Reputation: 110143
I am trying to add one Column and one Row by using a pd.Series
object. Here is what I have so far:
import pandas as pd
df = pd.DataFrame([
{"Title": "Titanic", "ReleaseYear": 1997, "Director": "James Cameron"},
{"Title": "Spider-Man", "ReleaseYear": 2002, "Director": "Sam Raimi"}
])
# Add a new row
new_movie_row = pd.Series(['Jurassic Park', 1993, 'Steven Spielberg'])
df.loc[2] = new_row
# Add a new column
new_keyword_column = pd.Series(['Boat', 'Spider', 'Dinosaur'])
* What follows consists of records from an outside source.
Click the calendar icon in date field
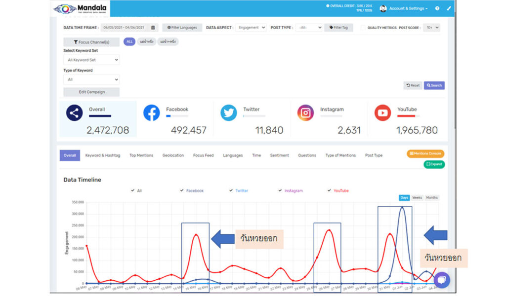The image size is (506, 300). [153, 28]
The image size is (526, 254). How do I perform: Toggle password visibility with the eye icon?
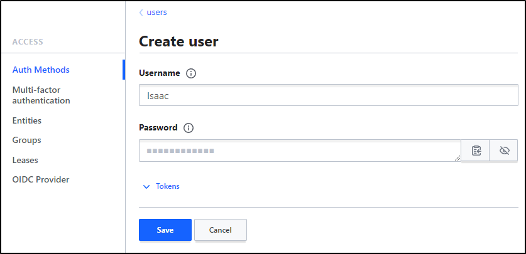tap(503, 151)
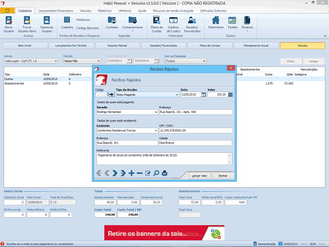Screen dimensions: 329x247
Task: Print the receipt using printer icon
Action: tap(165, 174)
df['Keyword'] = new_keyword_column
df
This seems to add the Column fine, however the Row gives me all NaN
:
What would be the correct way to do this?
Upvotes: 0
Views: 1167
Reputation: 862591
If want add new row or column is used alignment (it means pandas try matching Series index values and DataFrame columns/rows, if no match get NaN
s for no matching values):
Your approach is good, only is necessary set same index values of Series
for new row:
# Add a new row
new_movie_row = pd.Series(['Jurassic Park', 1993, 'Steven Spielberg'], index=df.columns)
df.loc[2] = new_movie_row
If default index values of DataFrame then default index is same, but for general data is necessary too.
# Add a new column
new_keyword_column = pd.Series(['Boat', 'Spider', 'Dinosaur'], index=df.index)
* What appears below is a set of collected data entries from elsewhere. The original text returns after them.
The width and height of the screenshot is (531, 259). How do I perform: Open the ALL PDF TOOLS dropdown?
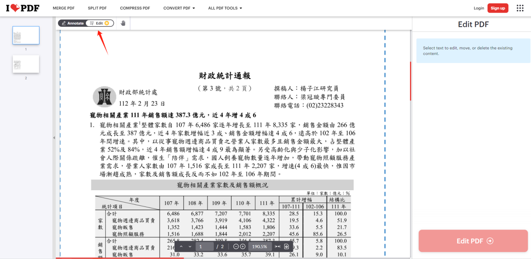(225, 8)
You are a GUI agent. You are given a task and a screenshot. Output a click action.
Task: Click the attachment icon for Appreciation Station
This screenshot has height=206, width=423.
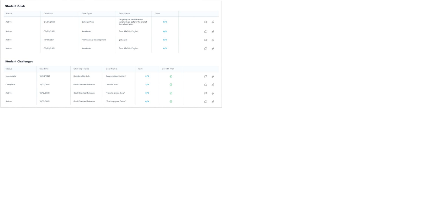click(x=213, y=76)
df['Keyword'] = new_keyword_column
print (df)
Title ReleaseYear Director Keyword
0 Titanic 1997 James Cameron Boat
1 Spider-Man 2002 Sam Raimi Spider
2 Jurassic Park 1993 Steven Spielberg Dinosaur
But generally if need new row/column is possible use list or 1d array with same length (or scalar if need same values):
# Add a new row
df.loc[2] = ['Jurassic Park', 1993, 'Steven Spielberg']
# Add a new column
df['Keyword'] = ['Boat', 'Spider', 'Dinosaur']
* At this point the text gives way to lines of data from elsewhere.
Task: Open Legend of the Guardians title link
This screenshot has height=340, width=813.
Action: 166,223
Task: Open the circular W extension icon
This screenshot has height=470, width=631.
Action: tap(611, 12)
# Add a new column with same values
df['same vals'] = 10
Why is necessary use Series and not only lists?
Only if some input data missing, then is necessary align by Series:
# Add a new row
new_movie_row = pd.Series(['Jurassic Park', 1993], index=['Title','ReleaseYear'])
df.loc[2] = new_movie_row
print (df)
Title ReleaseYear Director
0 Titanic 1997 James Cameron
1 Spider-Man 2002 Sam Raimi
2 Jurassic Park 1993 NaN
Or specify columns too:
df.loc[2, ['Title','ReleaseYear']] = ['Jurassic Park', 1993]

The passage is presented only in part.